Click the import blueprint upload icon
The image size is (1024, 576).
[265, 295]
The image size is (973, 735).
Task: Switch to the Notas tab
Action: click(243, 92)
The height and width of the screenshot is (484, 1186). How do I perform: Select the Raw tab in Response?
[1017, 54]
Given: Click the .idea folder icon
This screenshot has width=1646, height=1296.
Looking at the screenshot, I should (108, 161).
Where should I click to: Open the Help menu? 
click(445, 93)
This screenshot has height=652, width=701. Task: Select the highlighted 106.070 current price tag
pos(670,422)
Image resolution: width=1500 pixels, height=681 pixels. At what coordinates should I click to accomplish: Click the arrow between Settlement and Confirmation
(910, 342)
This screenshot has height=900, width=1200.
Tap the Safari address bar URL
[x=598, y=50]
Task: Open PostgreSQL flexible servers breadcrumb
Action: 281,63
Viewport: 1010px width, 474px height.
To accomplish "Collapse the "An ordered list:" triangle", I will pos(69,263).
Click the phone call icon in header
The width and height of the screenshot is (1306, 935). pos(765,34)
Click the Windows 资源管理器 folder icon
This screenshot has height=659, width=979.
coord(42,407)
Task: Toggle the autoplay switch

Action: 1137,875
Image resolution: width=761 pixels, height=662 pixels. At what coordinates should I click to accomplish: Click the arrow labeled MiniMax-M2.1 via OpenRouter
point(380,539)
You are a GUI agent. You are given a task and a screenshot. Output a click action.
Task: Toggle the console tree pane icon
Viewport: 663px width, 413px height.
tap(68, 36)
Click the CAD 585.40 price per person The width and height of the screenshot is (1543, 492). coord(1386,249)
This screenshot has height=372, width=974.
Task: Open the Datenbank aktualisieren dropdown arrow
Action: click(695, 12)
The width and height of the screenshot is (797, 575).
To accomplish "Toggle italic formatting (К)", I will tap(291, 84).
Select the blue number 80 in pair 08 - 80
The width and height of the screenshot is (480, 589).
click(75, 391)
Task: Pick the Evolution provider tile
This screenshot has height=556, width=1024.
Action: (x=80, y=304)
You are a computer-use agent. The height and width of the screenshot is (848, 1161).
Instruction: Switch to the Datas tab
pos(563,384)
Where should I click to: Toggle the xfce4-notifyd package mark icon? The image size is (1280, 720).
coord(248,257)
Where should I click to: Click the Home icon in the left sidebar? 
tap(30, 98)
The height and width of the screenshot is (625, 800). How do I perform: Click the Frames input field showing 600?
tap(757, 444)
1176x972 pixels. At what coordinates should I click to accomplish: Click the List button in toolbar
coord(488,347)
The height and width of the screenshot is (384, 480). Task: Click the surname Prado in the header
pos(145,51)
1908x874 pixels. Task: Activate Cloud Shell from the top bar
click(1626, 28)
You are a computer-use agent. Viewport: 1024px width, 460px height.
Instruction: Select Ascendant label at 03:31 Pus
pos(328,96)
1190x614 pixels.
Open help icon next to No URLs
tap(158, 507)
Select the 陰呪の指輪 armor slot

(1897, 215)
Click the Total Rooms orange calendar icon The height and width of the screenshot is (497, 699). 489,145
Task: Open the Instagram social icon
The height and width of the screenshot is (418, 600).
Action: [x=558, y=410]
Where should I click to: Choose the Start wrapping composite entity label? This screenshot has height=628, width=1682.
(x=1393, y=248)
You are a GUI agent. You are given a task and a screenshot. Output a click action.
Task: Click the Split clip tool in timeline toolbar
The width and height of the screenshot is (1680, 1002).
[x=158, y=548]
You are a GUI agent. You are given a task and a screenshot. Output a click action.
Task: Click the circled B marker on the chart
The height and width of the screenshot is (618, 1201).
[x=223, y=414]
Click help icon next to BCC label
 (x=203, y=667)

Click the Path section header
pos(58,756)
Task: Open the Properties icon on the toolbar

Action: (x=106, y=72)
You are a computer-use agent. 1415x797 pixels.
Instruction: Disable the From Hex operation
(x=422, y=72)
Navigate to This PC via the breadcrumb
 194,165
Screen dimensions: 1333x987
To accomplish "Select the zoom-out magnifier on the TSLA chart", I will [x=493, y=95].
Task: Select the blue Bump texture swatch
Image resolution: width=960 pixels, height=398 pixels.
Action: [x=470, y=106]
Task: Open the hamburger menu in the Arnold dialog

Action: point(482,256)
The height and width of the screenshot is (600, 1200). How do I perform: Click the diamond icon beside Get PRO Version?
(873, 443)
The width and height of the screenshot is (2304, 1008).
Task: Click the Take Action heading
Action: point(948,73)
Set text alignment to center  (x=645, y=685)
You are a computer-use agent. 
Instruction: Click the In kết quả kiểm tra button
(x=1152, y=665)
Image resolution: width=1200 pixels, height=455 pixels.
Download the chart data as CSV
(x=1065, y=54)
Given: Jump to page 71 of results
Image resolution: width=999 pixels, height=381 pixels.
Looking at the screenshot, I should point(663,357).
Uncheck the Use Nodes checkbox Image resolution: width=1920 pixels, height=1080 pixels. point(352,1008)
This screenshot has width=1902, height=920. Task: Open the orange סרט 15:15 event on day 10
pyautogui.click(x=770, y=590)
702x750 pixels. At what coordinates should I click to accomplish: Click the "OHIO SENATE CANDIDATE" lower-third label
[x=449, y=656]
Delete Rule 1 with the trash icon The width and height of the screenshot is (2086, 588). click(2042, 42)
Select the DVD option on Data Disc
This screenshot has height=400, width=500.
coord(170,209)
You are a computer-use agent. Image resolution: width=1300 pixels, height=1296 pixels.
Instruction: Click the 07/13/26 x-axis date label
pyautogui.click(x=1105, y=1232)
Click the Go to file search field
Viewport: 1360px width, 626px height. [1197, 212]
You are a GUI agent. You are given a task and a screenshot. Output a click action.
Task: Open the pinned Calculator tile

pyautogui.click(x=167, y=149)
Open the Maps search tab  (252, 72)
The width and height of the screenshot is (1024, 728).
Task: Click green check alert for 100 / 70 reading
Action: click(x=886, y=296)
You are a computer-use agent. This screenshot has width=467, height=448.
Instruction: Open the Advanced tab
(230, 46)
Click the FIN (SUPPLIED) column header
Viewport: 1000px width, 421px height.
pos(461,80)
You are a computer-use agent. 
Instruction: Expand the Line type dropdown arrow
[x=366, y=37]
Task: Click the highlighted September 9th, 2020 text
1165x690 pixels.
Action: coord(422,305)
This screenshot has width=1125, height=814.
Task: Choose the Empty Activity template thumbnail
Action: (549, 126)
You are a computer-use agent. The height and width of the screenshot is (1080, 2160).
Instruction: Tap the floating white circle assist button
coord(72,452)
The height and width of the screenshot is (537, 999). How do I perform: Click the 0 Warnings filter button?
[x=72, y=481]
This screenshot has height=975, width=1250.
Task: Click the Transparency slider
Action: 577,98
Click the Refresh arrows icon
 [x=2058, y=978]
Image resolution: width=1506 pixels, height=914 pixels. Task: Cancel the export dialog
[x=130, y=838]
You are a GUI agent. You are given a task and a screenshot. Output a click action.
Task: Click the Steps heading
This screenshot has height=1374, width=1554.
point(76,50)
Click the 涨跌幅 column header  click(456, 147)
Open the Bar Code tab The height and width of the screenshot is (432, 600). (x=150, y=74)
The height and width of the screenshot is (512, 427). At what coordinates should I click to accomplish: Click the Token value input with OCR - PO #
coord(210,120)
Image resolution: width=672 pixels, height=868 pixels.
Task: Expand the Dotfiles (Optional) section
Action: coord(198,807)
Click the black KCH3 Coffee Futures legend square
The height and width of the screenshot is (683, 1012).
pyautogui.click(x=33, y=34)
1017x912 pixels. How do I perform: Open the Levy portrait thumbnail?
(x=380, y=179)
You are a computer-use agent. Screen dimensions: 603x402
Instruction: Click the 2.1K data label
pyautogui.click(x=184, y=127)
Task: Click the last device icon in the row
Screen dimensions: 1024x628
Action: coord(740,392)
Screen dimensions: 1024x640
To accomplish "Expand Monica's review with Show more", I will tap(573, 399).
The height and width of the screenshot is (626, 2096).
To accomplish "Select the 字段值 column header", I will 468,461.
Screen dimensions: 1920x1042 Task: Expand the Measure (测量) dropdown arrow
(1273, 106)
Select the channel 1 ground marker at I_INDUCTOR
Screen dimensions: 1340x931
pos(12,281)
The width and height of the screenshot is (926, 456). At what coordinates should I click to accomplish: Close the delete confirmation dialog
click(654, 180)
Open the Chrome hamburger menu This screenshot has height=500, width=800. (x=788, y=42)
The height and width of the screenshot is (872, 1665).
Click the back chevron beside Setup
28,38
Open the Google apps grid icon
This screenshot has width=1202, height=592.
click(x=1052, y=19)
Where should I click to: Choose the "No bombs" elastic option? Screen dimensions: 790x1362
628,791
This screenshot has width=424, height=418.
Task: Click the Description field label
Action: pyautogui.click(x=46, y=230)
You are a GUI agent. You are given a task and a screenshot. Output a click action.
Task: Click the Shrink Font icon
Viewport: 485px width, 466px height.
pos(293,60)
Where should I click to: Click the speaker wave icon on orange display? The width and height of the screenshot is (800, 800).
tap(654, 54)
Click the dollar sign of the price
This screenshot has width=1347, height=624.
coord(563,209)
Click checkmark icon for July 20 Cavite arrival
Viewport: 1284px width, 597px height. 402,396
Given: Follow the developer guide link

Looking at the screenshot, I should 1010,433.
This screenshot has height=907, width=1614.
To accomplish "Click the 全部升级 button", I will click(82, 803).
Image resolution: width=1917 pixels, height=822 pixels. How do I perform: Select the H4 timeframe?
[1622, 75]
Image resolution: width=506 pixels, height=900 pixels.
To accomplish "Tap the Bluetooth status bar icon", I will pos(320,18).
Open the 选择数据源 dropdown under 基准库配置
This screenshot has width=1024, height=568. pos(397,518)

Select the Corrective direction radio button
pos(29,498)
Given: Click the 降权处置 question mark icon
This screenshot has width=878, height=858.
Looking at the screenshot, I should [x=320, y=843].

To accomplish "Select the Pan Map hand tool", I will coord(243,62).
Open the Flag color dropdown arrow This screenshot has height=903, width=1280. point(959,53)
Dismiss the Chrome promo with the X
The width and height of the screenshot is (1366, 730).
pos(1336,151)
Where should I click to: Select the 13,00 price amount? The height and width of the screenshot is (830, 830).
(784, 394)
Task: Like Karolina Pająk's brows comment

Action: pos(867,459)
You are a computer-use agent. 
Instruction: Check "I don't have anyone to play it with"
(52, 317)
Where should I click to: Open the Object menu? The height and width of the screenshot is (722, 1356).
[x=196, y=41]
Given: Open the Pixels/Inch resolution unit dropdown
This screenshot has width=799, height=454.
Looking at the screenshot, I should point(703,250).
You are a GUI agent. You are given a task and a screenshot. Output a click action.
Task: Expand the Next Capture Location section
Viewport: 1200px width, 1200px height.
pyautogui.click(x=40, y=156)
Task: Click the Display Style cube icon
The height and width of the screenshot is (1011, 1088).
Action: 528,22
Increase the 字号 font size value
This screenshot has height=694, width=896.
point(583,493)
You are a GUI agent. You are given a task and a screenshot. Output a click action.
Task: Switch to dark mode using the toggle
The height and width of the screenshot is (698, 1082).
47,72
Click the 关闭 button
════════
The word "will": say how many lines of the records hold it, and give nothing but the number.

8